Extracted records:
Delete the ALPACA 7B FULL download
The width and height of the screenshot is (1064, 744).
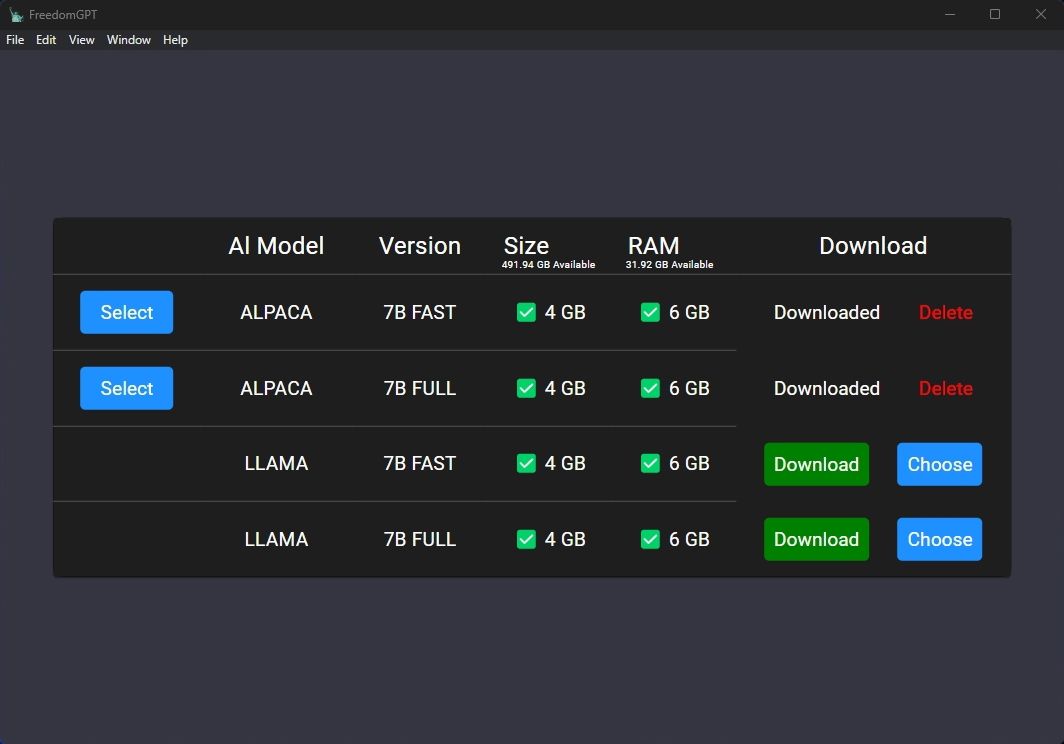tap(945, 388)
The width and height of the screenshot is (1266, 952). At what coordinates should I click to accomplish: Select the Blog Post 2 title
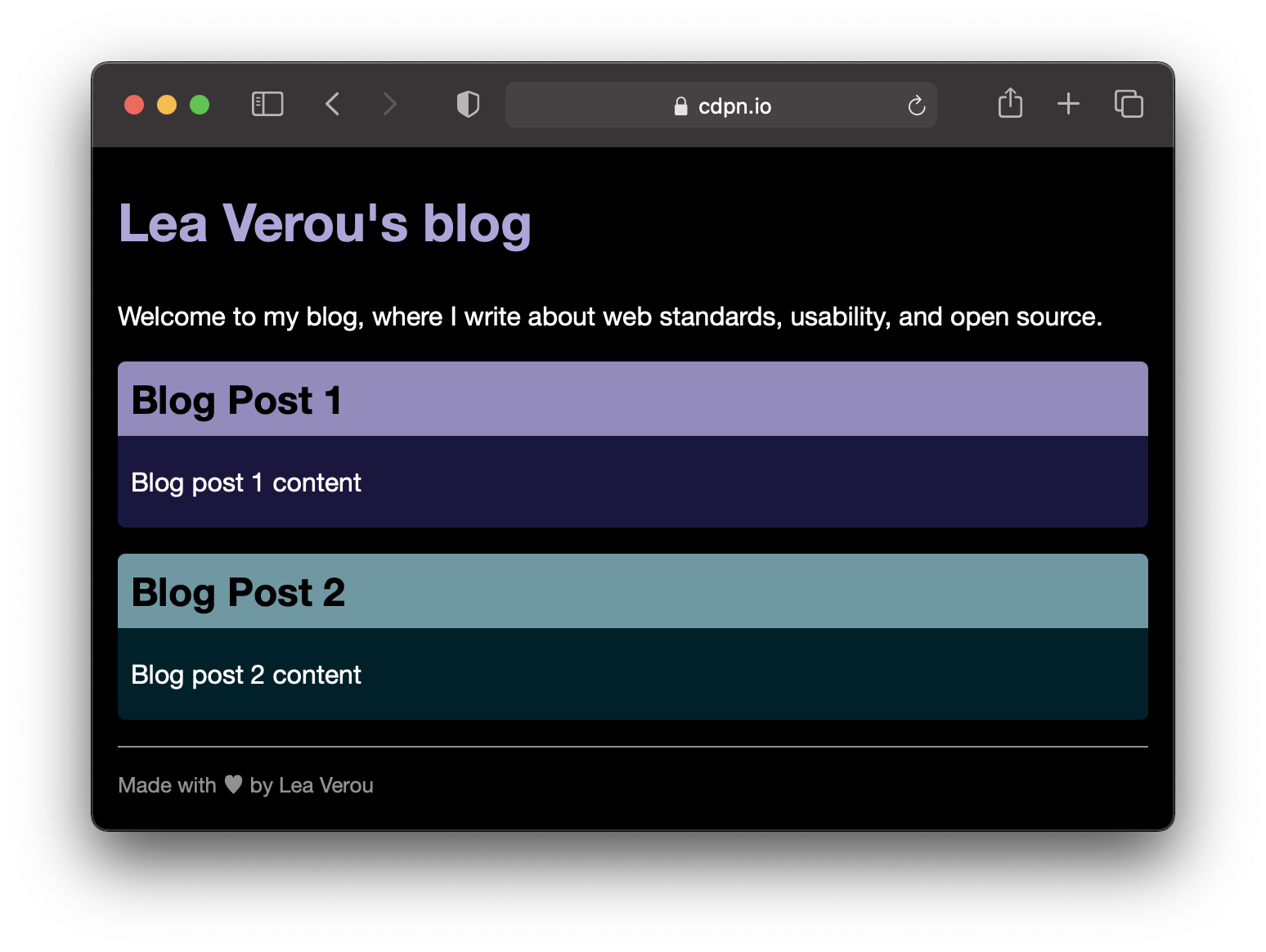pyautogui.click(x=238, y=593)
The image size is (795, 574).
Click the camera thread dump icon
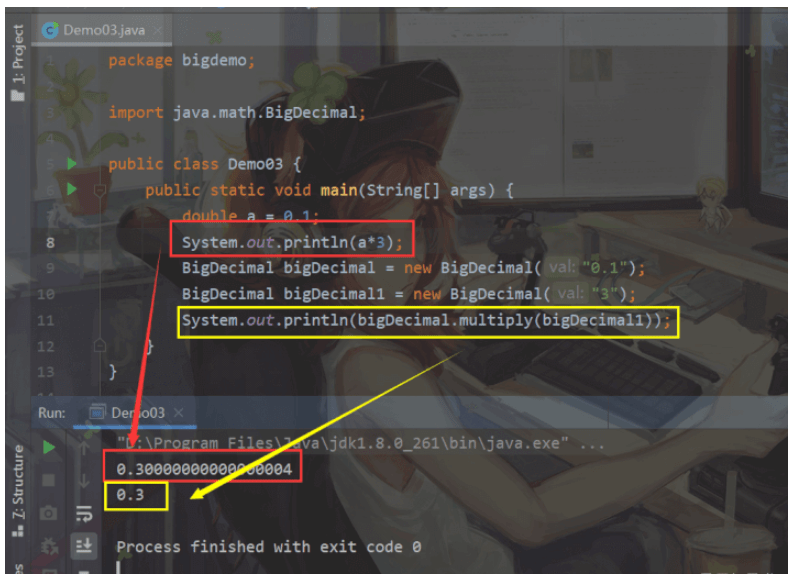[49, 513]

* * *

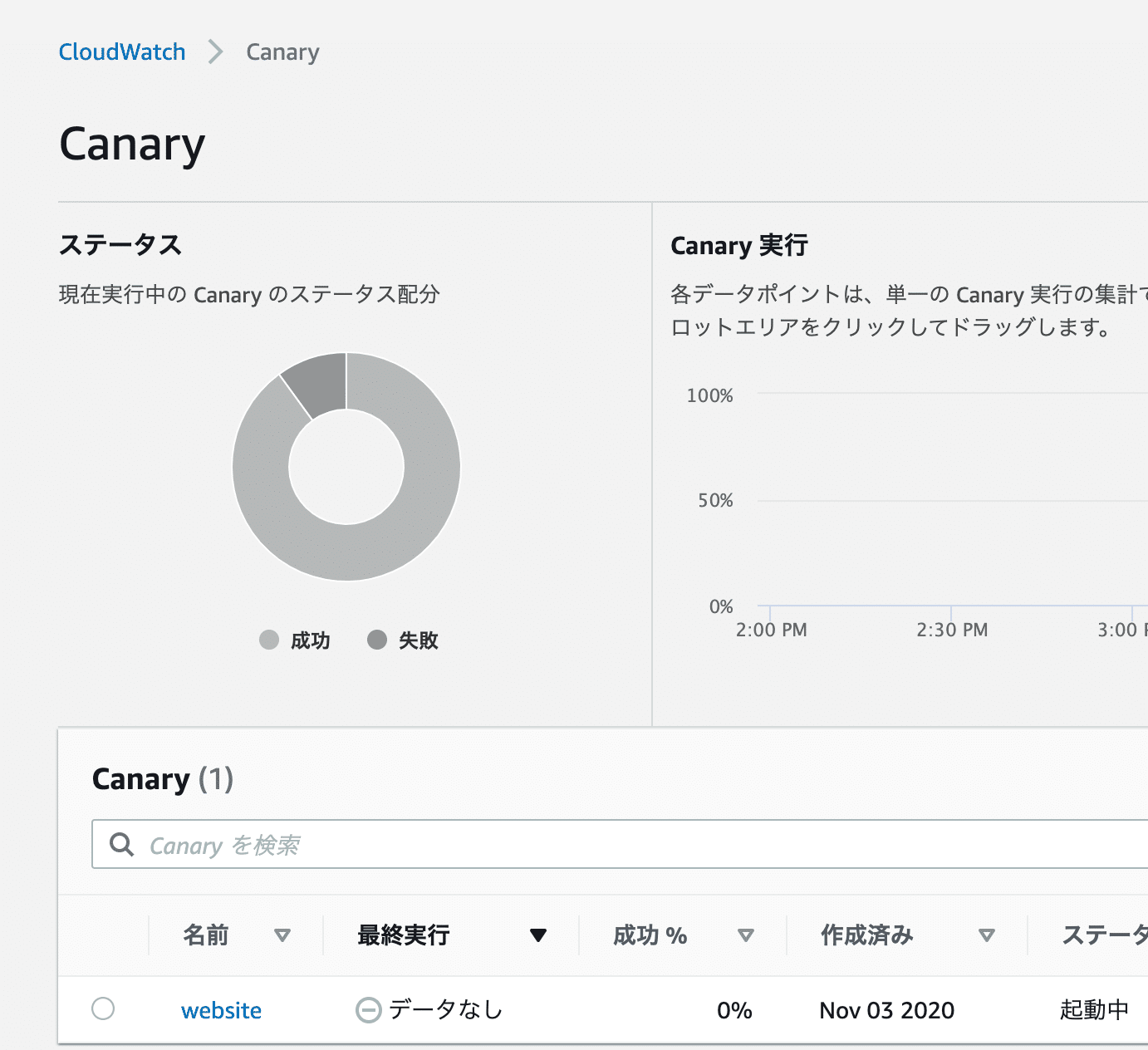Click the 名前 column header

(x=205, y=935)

Exercise description:
All lines above starting at the one with "Delete the ALPACA 7B FULL download" and ending at the one with "The image size is (795, 574).", inclusive, are to be printed again exactly, with the pictures left out.

Exercise result:
Delete the ALPACA 7B FULL download
The width and height of the screenshot is (1064, 744).
tap(945, 388)
The width and height of the screenshot is (1266, 952). At what coordinates should I click to accomplish: Select the Blog Post 2 title
pyautogui.click(x=238, y=593)
The image size is (795, 574).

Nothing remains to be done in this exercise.